I closed my mouth and watched him walk away. I stared out over the water and tried to contact the dragon. Tintaglia. I am at Divvytown in the Pirate Isles. They wish to welcome you with cattle penned by the docks. They would be honoured for y
ou to devour them.
I felt no response from her. In my heart, I hoped she would not be able to find me. Whatever she wanted of it, it would not be good.
Very early on the third morning, Sorcor and Queen Etta called up from a small dory, asking permission to come aboard Paragon. A bleary-eyed Wintrow was with them. All three had the look of people who had spent a long and sleepless night. They were welcomed aboard with steaming mugs of coffee. Sorcor had had the foresight to bring a basket of fresh pastries. To my surprise, Wintrow requested that Amber and I join them.
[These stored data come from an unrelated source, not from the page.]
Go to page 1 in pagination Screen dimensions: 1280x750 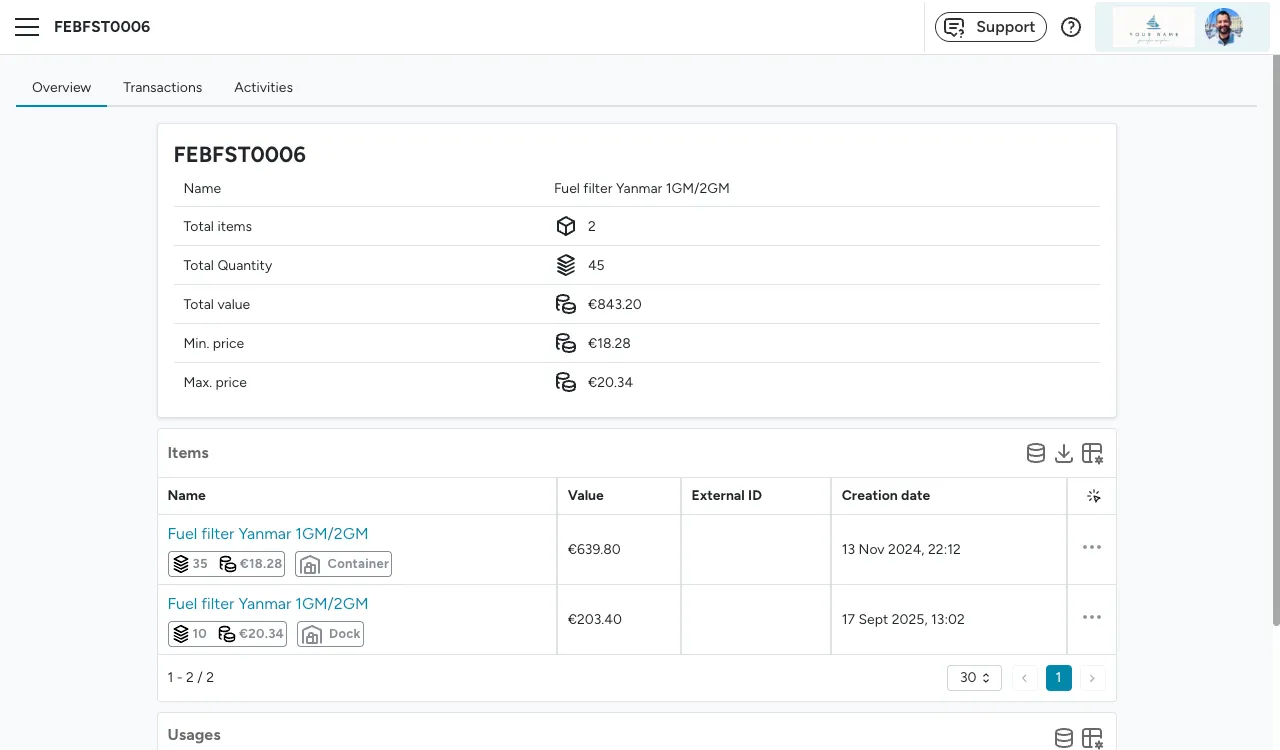(x=1058, y=678)
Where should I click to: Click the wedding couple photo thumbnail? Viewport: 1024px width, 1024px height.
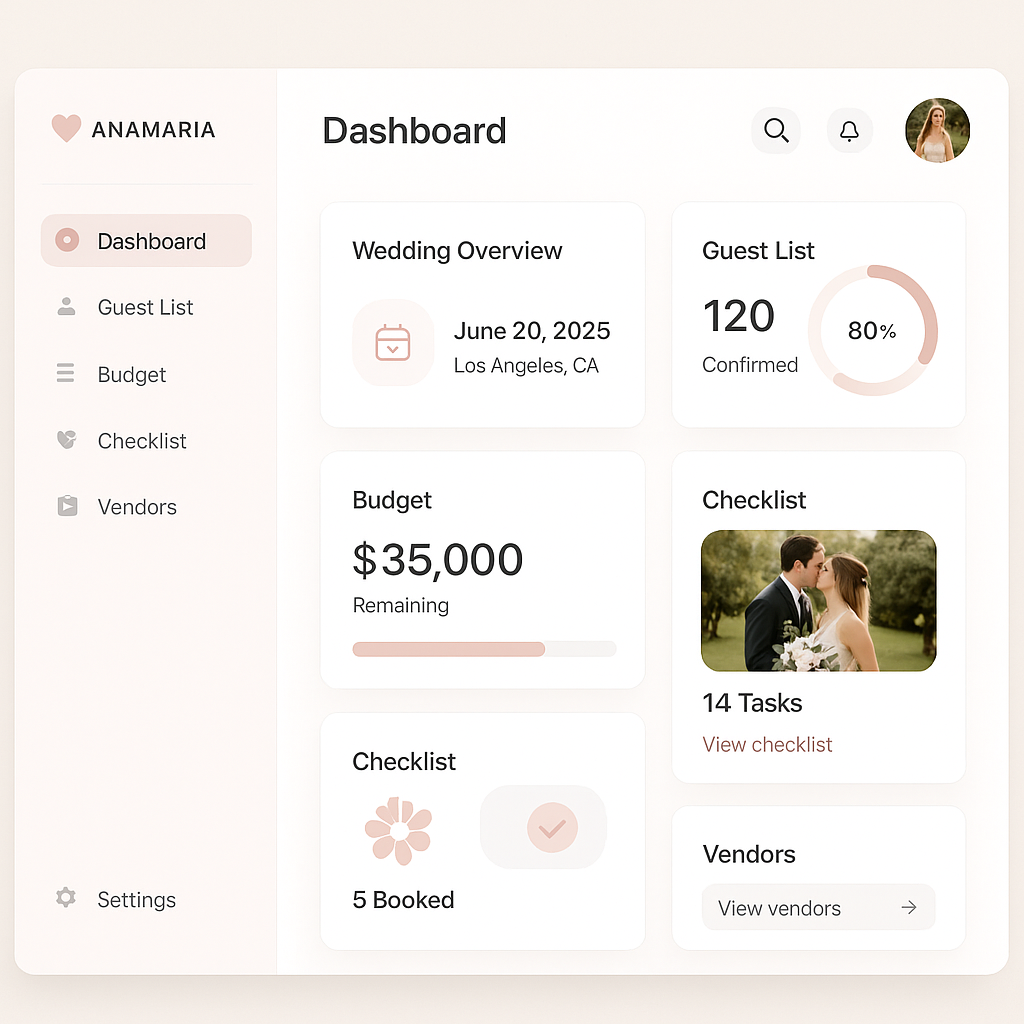click(x=818, y=601)

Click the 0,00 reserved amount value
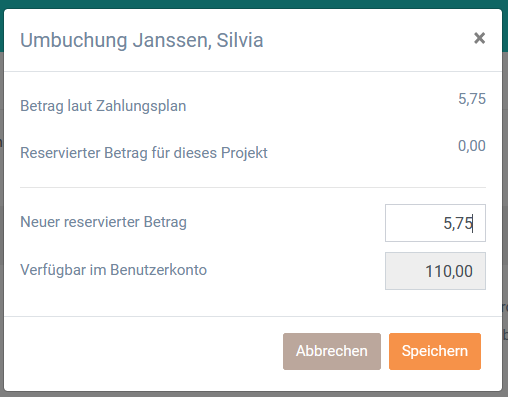[x=472, y=146]
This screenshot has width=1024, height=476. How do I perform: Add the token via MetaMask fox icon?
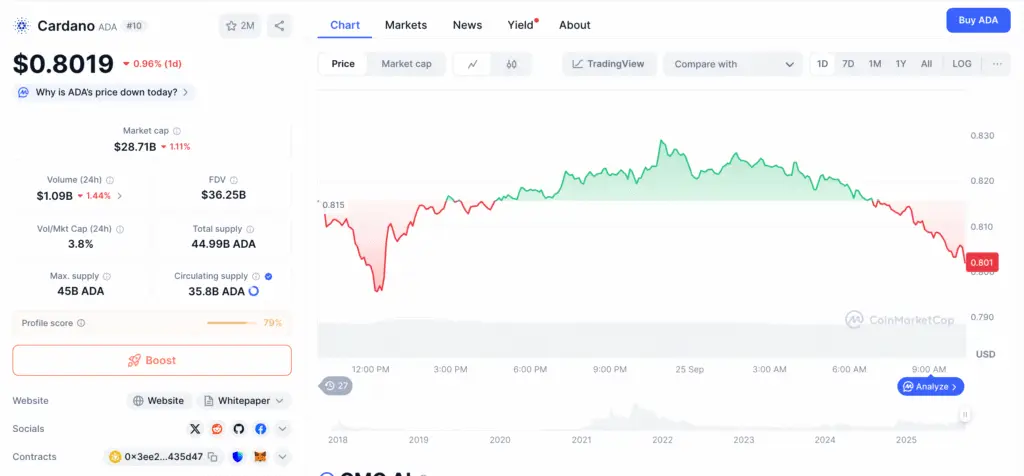[260, 457]
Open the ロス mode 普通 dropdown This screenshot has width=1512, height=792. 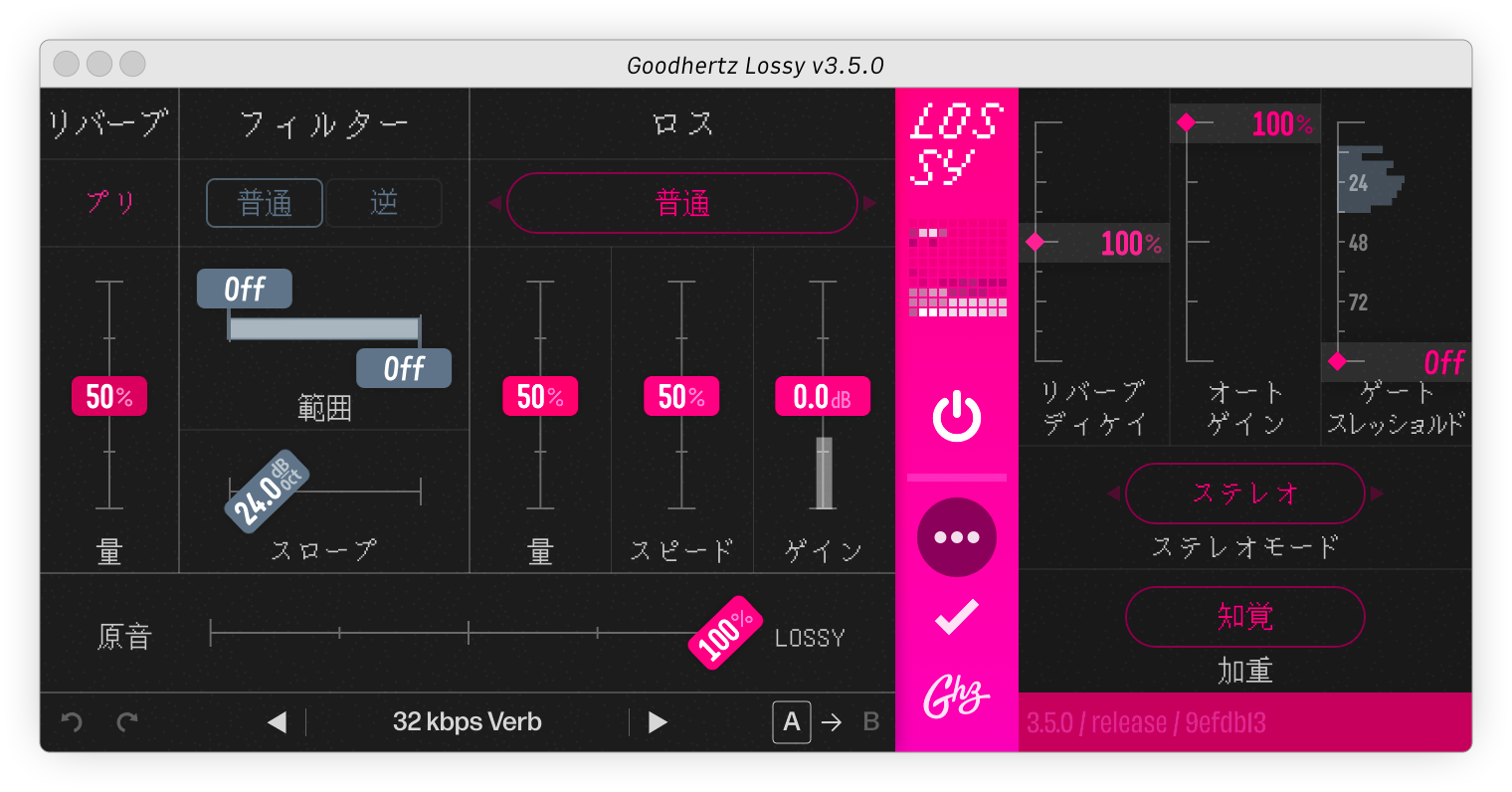(682, 203)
Etta looked more tough than queenly that day. Her fine jacket was crumpled from being worn all night. The daylight was not kind to the lines around her mouth, and her hair was wilful in the breeze. Sorcor looked as sorrowful as a chained hound when the other dogs were massing for a chase. We settled at the table, and Althea poured coffee. Silence held while Queen Etta toyed with the charm she wore at her throat. Then she straightened and locked eyes with Althea. When she spoke, she was giving orders. ‘Paragon Ludluck, Prince of the Pirate Islands, will be travelling with you to Clerres. I know you do not welcome him. I am not enamoured of him making this journey either. Nonetheless, he must go. I offer coin for his passage, and eight reliable hands, experienced at both sail and sword. Though I pray that you will not have need of the latter skill.’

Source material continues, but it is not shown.